Dataset entries:
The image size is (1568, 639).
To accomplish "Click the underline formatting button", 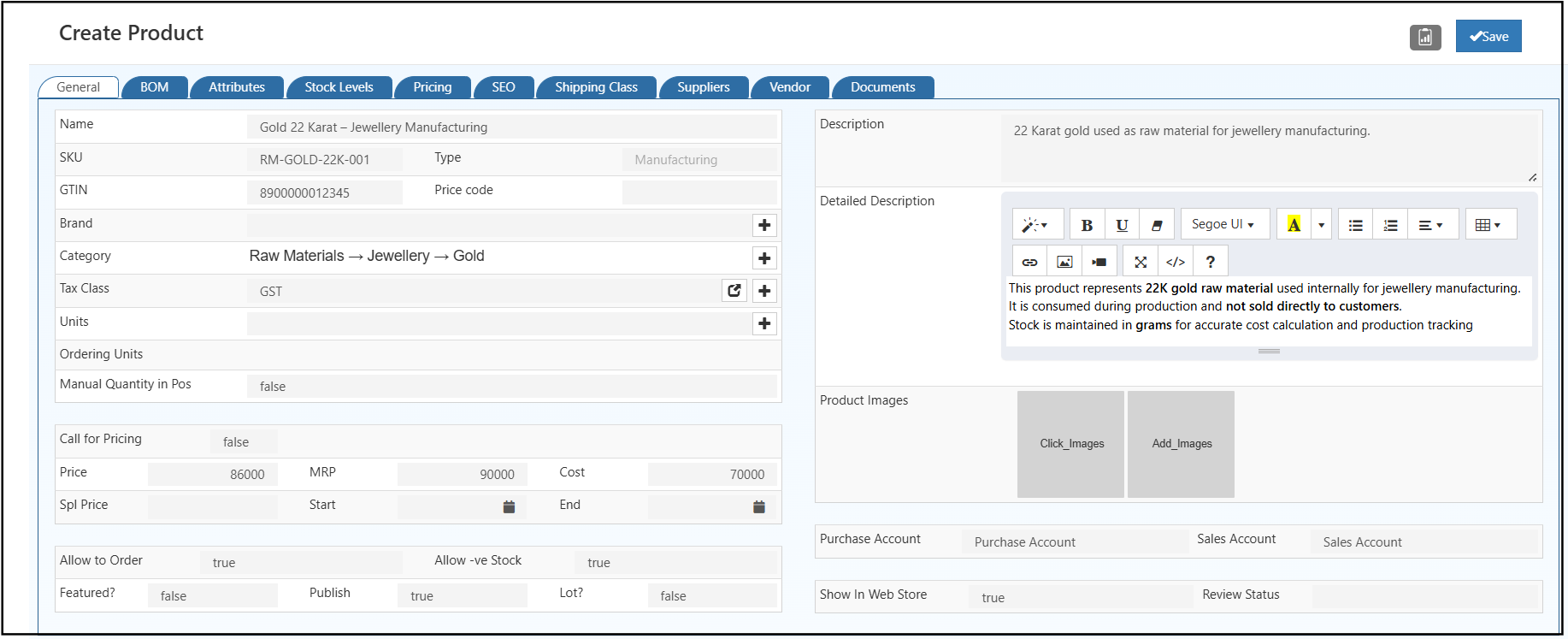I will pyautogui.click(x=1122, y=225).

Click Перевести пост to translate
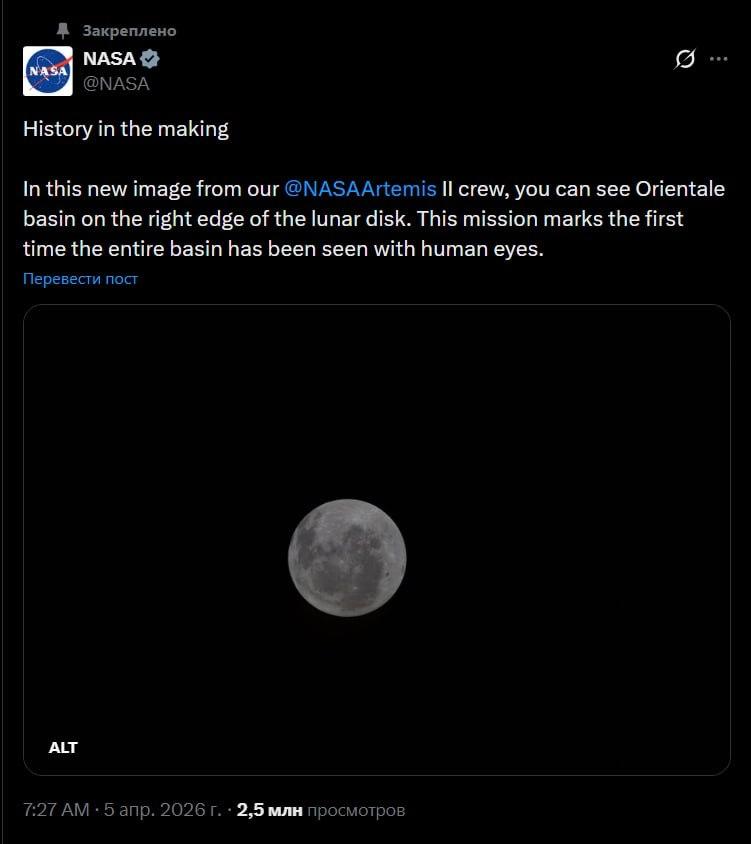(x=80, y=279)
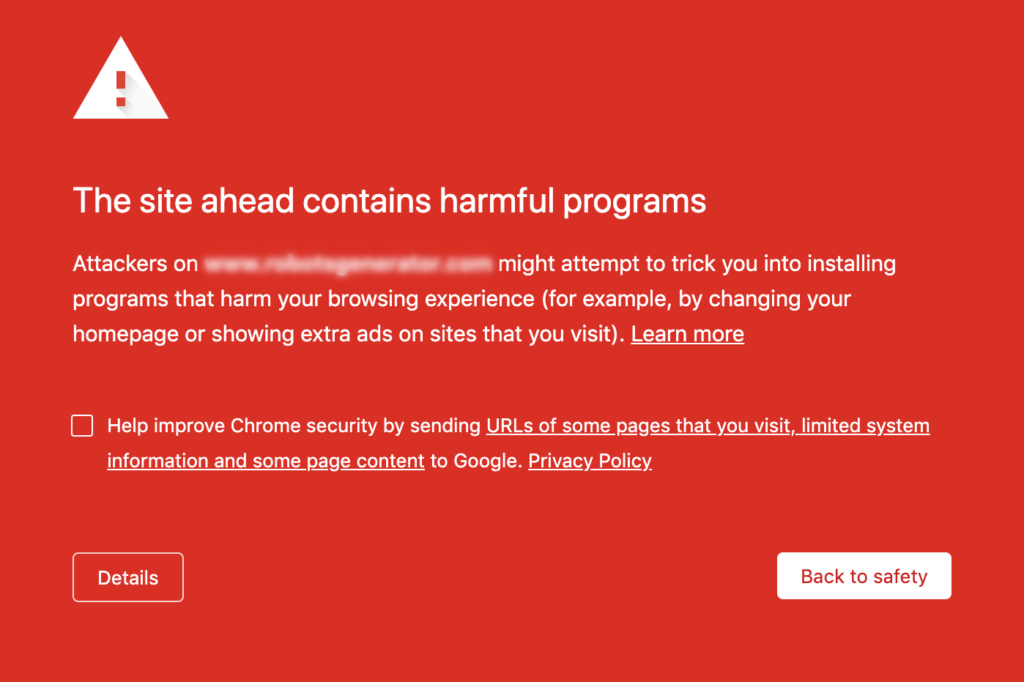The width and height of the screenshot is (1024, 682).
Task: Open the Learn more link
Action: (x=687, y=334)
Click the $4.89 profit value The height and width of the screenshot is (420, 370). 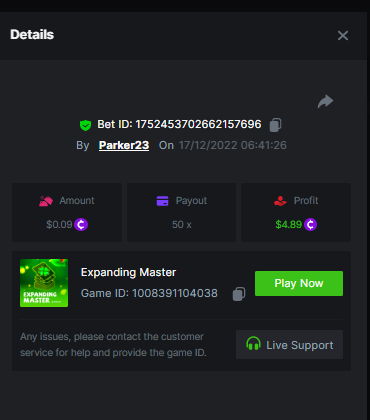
--
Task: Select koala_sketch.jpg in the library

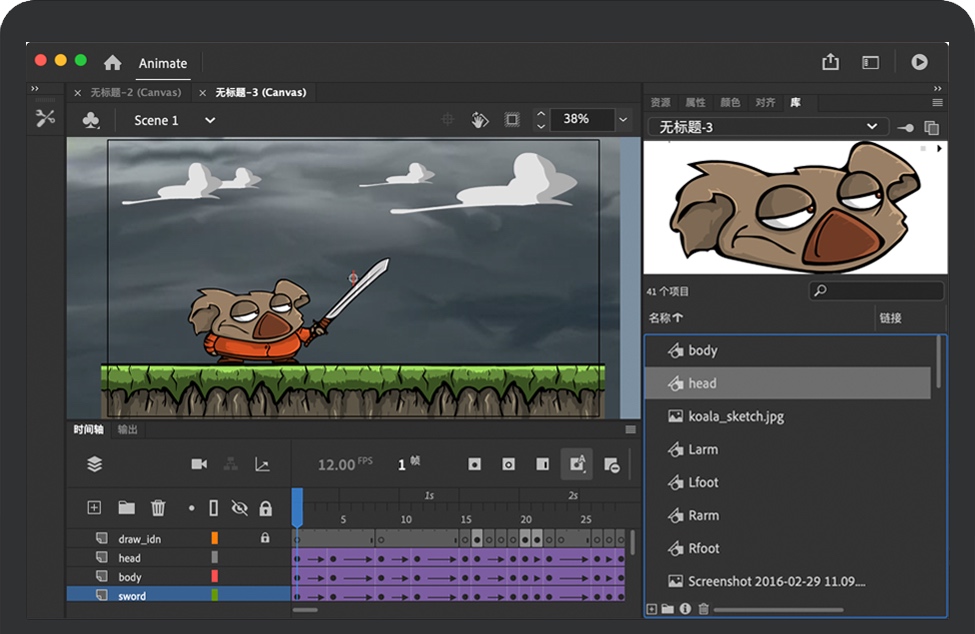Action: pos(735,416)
---
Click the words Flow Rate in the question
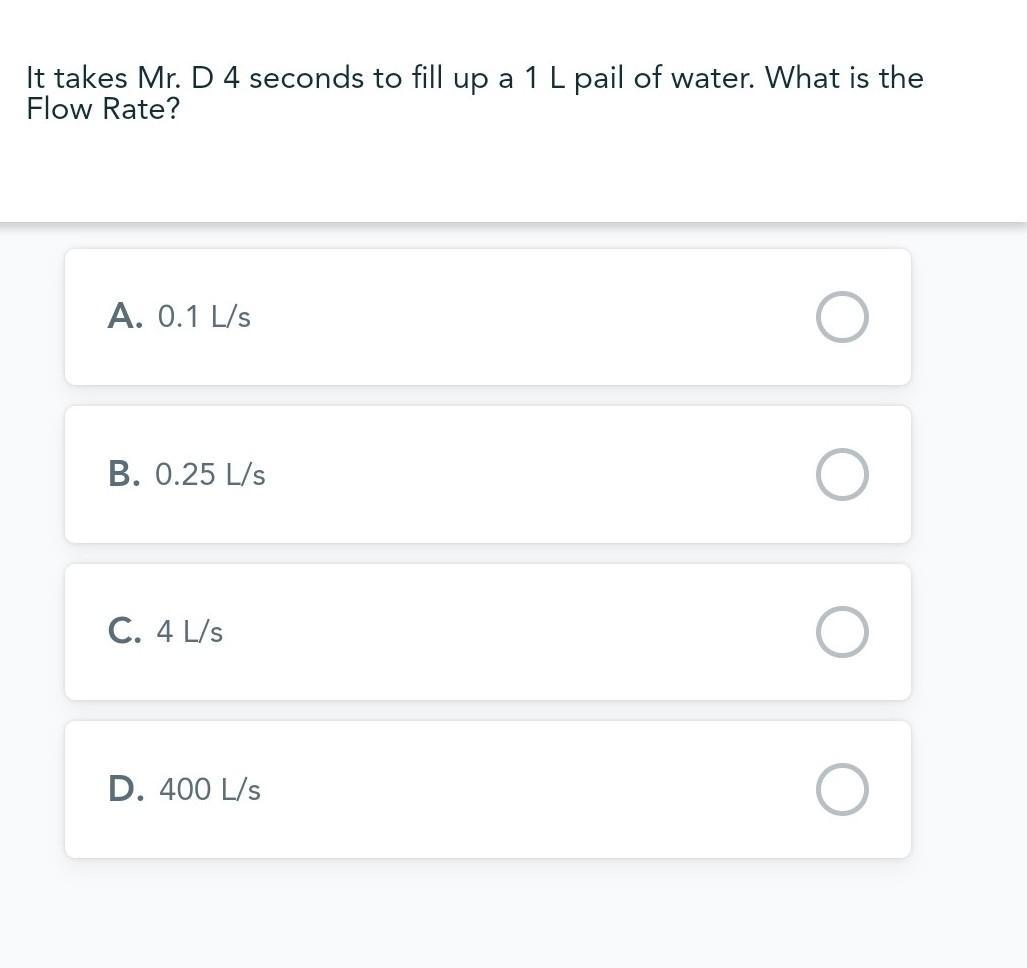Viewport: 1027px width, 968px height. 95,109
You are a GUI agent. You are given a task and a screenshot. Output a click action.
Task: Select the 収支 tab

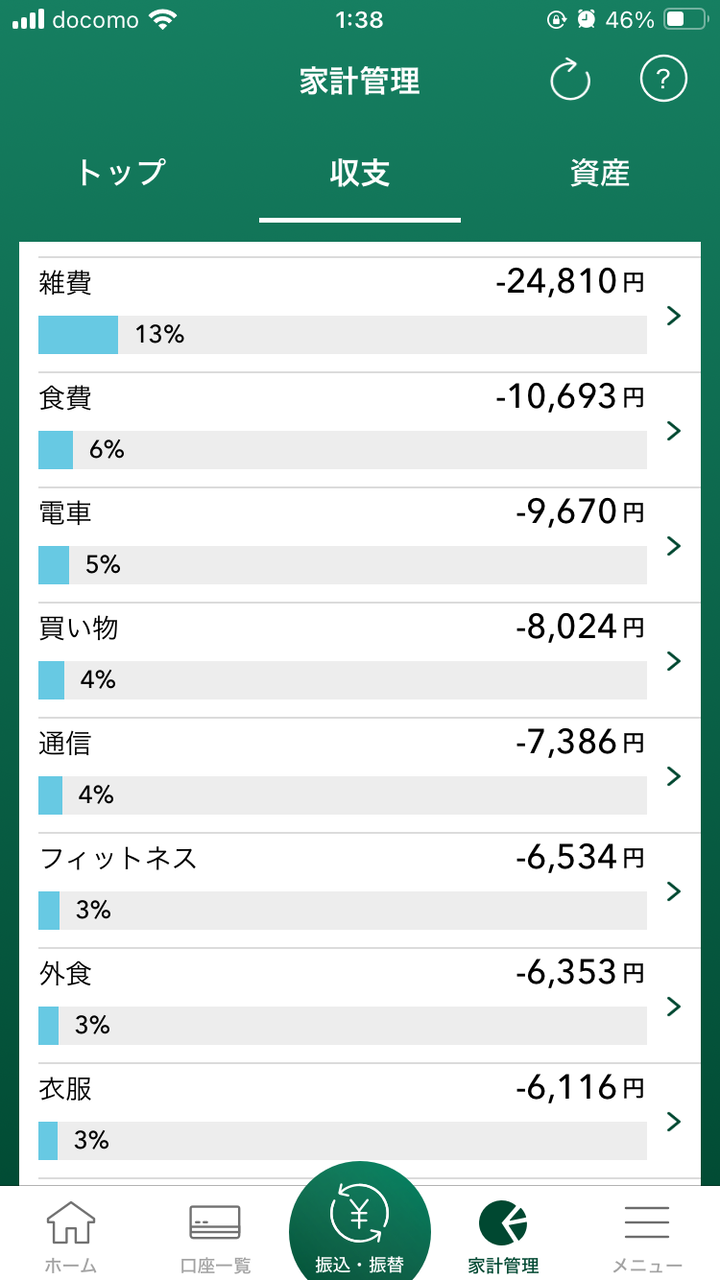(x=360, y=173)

Problem to solve: Go back to the listing above and reproduce, exactly, the stretch from the line bearing "Click Перевести пост to translate" through the line bearing "Click the $4.89", without its pictures.

Output of the task:
Click Перевести пост to translate
(x=80, y=279)
The width and height of the screenshot is (1024, 682).
Task: Open the Learn more link
Action: (x=687, y=334)
Click the $4.89 profit value The height and width of the screenshot is (420, 370). 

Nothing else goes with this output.